27/05/2011 - Palavras à mão
Quando escrevo, esqueço as teclas do teclado. Penso somente na caneta deslizando, como uma bailarina, pelo papel sem pautas. Em cada variação de letra ou em cada pausa mais corrida, deparo-me com a manifestação explícita do sentimento. Escrevo ao ritmo do vento que me dita linhas e versos. Um ritmo que varia, que oscila, que palpita. Não me preocupo com a caligrafia, minha letra segue quase ilegível até mesmo por mim. É como um código poético, aberto apenas pela chave da alma.

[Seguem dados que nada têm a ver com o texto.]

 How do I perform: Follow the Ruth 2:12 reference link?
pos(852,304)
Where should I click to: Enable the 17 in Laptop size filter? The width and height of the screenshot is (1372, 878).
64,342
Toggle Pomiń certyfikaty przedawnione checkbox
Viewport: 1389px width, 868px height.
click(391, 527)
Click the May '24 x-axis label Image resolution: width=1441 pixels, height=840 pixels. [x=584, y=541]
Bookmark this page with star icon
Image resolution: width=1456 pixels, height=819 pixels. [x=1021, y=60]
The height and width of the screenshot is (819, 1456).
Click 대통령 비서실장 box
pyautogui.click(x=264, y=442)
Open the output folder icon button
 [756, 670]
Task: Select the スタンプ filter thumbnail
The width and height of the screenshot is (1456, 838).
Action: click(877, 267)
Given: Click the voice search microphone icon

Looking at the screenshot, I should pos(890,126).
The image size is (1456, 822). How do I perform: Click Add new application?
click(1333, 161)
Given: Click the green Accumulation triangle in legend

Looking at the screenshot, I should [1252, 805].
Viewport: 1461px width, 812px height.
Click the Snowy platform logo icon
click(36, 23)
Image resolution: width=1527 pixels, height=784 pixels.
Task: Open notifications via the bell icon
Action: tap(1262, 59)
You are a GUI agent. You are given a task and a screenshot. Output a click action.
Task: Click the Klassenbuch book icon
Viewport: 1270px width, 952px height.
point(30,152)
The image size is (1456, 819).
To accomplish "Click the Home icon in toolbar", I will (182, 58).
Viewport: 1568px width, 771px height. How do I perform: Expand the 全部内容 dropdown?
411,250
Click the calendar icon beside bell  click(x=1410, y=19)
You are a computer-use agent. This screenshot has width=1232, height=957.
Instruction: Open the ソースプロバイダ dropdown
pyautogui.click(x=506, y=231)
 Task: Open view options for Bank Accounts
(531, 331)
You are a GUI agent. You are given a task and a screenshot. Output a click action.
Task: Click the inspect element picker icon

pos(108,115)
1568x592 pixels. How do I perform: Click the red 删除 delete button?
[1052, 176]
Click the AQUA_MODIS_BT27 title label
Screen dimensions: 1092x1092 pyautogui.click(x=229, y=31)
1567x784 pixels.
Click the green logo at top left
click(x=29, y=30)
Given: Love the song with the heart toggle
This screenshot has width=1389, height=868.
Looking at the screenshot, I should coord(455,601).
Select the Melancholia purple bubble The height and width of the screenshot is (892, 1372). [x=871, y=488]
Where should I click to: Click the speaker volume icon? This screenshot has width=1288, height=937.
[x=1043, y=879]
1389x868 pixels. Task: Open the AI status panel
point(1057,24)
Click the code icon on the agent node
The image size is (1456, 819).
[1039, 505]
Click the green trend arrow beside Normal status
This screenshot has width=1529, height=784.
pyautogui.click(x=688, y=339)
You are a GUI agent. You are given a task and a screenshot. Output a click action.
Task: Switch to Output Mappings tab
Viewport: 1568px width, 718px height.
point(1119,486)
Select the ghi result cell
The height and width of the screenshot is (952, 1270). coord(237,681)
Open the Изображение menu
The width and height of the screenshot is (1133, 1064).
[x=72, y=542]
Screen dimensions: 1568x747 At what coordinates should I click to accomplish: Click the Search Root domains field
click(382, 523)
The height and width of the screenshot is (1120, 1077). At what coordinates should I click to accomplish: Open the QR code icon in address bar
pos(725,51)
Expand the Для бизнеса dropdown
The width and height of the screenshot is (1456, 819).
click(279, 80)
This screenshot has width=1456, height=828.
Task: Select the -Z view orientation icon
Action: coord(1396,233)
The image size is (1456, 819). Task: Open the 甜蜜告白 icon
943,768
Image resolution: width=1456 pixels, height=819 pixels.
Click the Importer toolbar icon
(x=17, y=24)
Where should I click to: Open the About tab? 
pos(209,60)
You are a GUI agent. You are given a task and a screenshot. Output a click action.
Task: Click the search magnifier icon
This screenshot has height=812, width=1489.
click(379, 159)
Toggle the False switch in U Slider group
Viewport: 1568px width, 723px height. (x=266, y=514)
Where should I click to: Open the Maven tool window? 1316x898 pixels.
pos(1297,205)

Letras correntes como água vinda da fonte. Letras lançadas ou cravadas na página, conforme o impulso, o instinto, a inspiração dominantes. Ao contrário do barulho das teclas pressionadas pela ponta dos dedos, o choro do parto das palavras nascidas do ventre das mãos. As palavras vão se acomodando sem muita ordem. Qualquer obediência às regras da formatação poderia por fim ao processo criativo em curso. Escrever à mão é uma tarefa delicada como esculpir um rosto ou prescrever uma receita médica.
A tinta escorre pelo papel como uma espécie de sangue que não necessariamente é vermelho. Escrevo, quase sempre, com o sangue azul dos nobres. Não há tempo para pensar no que se está escrevendo. É preciso ir adiante e dar asas à escrita. Também não há espaço para puritanismos. É preciso tratar as palavras de forma sagrada, mas cometer diversos pecados para alimentar o prazer de escrever. Por entre as palavras recém-nascidas, fiapos de música, passos de dança, uma ou outra voz, sinais evidentes da floração das palavras.
Por essas e outras, não dá para industrializar, mecanizar, artificializar o processo da escrita. Máquinas à parte, eu preciso ter um contato pele a pele com as palavras. Sentir suas texturas, seus perfumes, seus sabores, suas quenturas, suas formosuras. É preciso encontrar as palavras sem quaisquer barreiras, da forma mais pura possível e impossível. As palavras precisam ser colhidas, geradas, amamentadas como seres vivos. Afinal, palavras são pedaços de nós. Pedaços de sombra e de luz.